===== MATERIAL PROVIDED
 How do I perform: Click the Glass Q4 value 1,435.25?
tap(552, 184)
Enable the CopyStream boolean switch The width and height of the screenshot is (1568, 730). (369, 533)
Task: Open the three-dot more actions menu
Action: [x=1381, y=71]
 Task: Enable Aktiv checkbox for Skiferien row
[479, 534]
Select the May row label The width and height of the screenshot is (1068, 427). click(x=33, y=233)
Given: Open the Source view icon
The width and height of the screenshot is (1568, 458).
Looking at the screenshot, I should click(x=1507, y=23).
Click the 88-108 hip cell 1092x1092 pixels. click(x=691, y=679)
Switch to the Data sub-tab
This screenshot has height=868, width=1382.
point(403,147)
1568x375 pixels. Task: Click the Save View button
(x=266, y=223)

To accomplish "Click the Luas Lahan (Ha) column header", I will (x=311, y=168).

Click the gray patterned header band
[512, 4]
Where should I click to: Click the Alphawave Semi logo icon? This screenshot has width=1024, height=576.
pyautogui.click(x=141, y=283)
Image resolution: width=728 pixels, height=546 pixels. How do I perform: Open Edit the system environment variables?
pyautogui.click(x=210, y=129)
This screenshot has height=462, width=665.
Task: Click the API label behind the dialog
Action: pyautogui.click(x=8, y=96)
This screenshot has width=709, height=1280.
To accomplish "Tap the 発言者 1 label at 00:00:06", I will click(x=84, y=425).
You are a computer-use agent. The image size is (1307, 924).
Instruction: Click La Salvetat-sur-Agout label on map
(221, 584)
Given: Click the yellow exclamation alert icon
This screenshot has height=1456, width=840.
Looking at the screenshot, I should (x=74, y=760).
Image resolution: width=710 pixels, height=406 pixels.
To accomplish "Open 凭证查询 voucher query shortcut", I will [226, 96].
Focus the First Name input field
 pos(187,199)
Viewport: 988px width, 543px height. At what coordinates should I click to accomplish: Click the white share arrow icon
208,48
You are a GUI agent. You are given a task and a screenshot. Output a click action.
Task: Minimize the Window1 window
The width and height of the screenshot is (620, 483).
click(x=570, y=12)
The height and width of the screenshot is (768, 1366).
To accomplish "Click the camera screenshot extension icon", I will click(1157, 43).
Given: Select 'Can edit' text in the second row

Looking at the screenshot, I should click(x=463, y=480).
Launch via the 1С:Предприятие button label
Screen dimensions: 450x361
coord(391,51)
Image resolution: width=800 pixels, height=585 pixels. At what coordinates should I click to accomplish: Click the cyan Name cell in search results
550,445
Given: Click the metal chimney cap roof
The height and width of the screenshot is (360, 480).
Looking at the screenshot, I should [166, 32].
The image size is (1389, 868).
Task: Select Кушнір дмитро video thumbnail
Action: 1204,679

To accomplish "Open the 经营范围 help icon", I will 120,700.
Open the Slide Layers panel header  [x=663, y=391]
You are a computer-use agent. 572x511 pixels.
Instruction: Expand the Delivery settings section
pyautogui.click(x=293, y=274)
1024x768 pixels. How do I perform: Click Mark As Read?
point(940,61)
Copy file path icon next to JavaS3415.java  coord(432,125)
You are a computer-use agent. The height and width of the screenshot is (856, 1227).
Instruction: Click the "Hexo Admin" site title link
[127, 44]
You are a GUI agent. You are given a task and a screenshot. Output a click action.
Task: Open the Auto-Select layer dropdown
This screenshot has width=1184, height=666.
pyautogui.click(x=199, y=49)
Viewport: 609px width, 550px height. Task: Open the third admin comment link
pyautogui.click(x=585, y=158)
==========
ASSIGNMENT:
Would you restate each of the entries word for word?

FINAL ANSWER:
 How do I perform: Click the Glass Q4 value 1,435.25?
tap(552, 184)
Enable the CopyStream boolean switch The width and height of the screenshot is (1568, 730). (369, 533)
Task: Open the three-dot more actions menu
Action: [x=1381, y=71]
 Task: Enable Aktiv checkbox for Skiferien row
[479, 534]
Select the May row label The width and height of the screenshot is (1068, 427). click(x=33, y=233)
Given: Open the Source view icon
The width and height of the screenshot is (1568, 458).
Looking at the screenshot, I should click(x=1507, y=23).
Click the 88-108 hip cell 1092x1092 pixels. click(x=691, y=679)
Switch to the Data sub-tab
This screenshot has height=868, width=1382.
point(403,147)
1568x375 pixels. Task: Click the Save View button
(x=266, y=223)

To accomplish "Click the Luas Lahan (Ha) column header", I will (x=311, y=168).

Click the gray patterned header band
[512, 4]
Where should I click to: Click the Alphawave Semi logo icon? This screenshot has width=1024, height=576.
pyautogui.click(x=141, y=283)
Image resolution: width=728 pixels, height=546 pixels. How do I perform: Open Edit the system environment variables?
pyautogui.click(x=210, y=129)
This screenshot has height=462, width=665.
Task: Click the API label behind the dialog
Action: pyautogui.click(x=8, y=96)
This screenshot has width=709, height=1280.
To accomplish "Tap the 発言者 1 label at 00:00:06", I will click(x=84, y=425).
You are a computer-use agent. The image size is (1307, 924).
Instruction: Click La Salvetat-sur-Agout label on map
(221, 584)
Given: Click the yellow exclamation alert icon
This screenshot has height=1456, width=840.
Looking at the screenshot, I should (x=74, y=760).
Image resolution: width=710 pixels, height=406 pixels.
To accomplish "Open 凭证查询 voucher query shortcut", I will [226, 96].
Focus the First Name input field
 pos(187,199)
Viewport: 988px width, 543px height. At what coordinates should I click to accomplish: Click the white share arrow icon
208,48
You are a GUI agent. You are given a task and a screenshot. Output a click action.
Task: Minimize the Window1 window
The width and height of the screenshot is (620, 483).
click(x=570, y=12)
The height and width of the screenshot is (768, 1366).
To accomplish "Click the camera screenshot extension icon", I will click(1157, 43).
Given: Select 'Can edit' text in the second row

Looking at the screenshot, I should click(x=463, y=480).
Launch via the 1С:Предприятие button label
Screen dimensions: 450x361
coord(391,51)
Image resolution: width=800 pixels, height=585 pixels. At what coordinates should I click to accomplish: Click the cyan Name cell in search results
550,445
Given: Click the metal chimney cap roof
The height and width of the screenshot is (360, 480).
Looking at the screenshot, I should [166, 32].
The image size is (1389, 868).
Task: Select Кушнір дмитро video thumbnail
Action: 1204,679

To accomplish "Open the 经营范围 help icon", I will 120,700.
Open the Slide Layers panel header  [x=663, y=391]
You are a computer-use agent. 572x511 pixels.
Instruction: Expand the Delivery settings section
pyautogui.click(x=293, y=274)
1024x768 pixels. How do I perform: Click Mark As Read?
point(940,61)
Copy file path icon next to JavaS3415.java  coord(432,125)
You are a computer-use agent. The height and width of the screenshot is (856, 1227).
Instruction: Click the "Hexo Admin" site title link
[127, 44]
You are a GUI agent. You are given a task and a screenshot. Output a click action.
Task: Open the Auto-Select layer dropdown
This screenshot has width=1184, height=666.
pyautogui.click(x=199, y=49)
Viewport: 609px width, 550px height. Task: Open the third admin comment link
pyautogui.click(x=585, y=158)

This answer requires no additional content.